A discussão que parece hoje novidade na Europa, de uma Estética Relacional, é parte de nossa teoria social desde Gilberto Freire e Sergio Buarque.  A questão da troca cultural é uma questão muito recente para os europeus do norte e, para o bem e para o mal, com todas as loucuras e opressões da nossa colonização, uma coisa o português fez em sua perversão: ele se misturou. O que não quer dizer que não sejamos um país racista, claro que somos. Agora, há um corpo singular que se inventa nesse país, que é indefinível, que é absolutamente confuso e absolutamente experimental. Essa é nossa origem, é o nosso destino, esses são os nossos problemas e essa é nossa esperança.

 

Como essa especificidade cultural pode se constituir formalmente?

- - -

#### EXERCÍCIO A
Ajuste a escala dos registros: reescreva, com os pedidos, as linhas que vão da que contém "The image size is (1568, 581)." até a que contém "tap(477, 116)", multiplicando por 0,55 cada coordenada das respostas e arredondando para o inteiro mais próximo, com as metades para cima. Deixe as imagens de fora da resposta.
Os registros não têm nenhuma relação com o texto.

#### EXTRATO DE DADOS
- - -

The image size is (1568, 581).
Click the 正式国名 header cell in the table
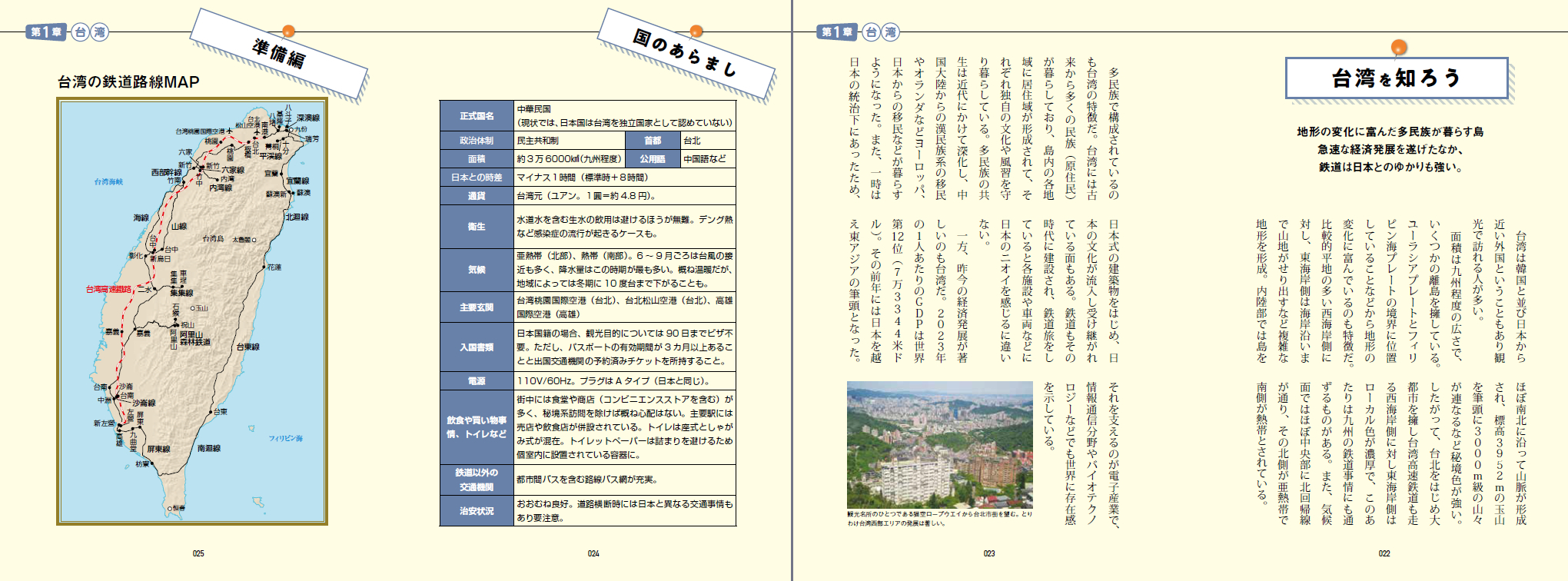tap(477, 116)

- - -

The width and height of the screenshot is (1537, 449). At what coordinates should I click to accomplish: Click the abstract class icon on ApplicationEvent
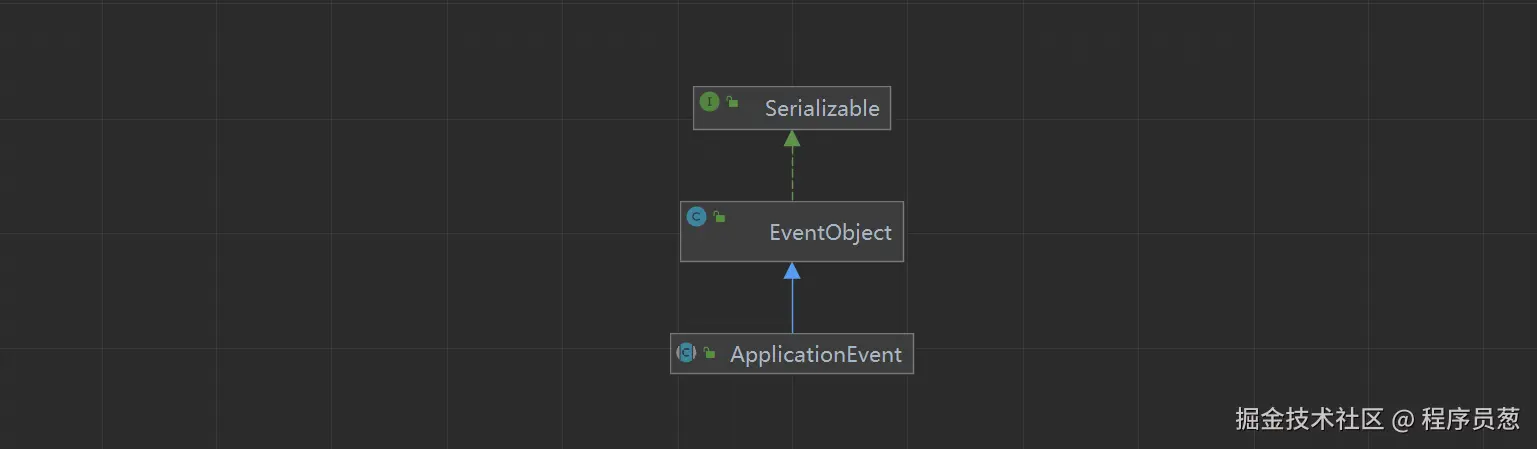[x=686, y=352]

- - -

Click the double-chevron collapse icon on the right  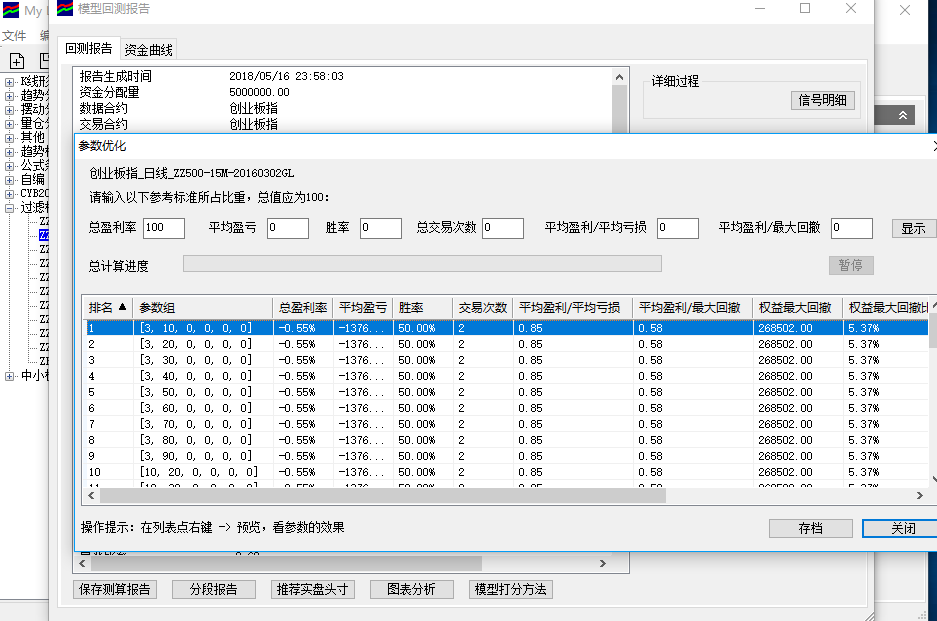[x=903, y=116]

- - -

#### EXERCÍCIO B
Diga se cada afirmação concorda com o texto de leitura, respondendo sim ou não e citando as palavras do texto que decidem: (i) O Brasil não é um país racista. (ii) A troca cultural é uma questão recente para os europeus do norte. (iii) O português se misturou.

#### RESPOSTA COMPLETA A
The image size is (1568, 581).
Click the 正式国名 header cell in the table
tap(262, 64)

#### RESPOSTA COMPLETA B
(i) Não: "O que não quer dizer que não sejamos um país racista, claro que somos."
(ii) Sim: "A questão da troca cultural é uma questão muito recente para os europeus do norte"
(iii) Sim: "uma coisa o português fez em sua perversão: ele se misturou."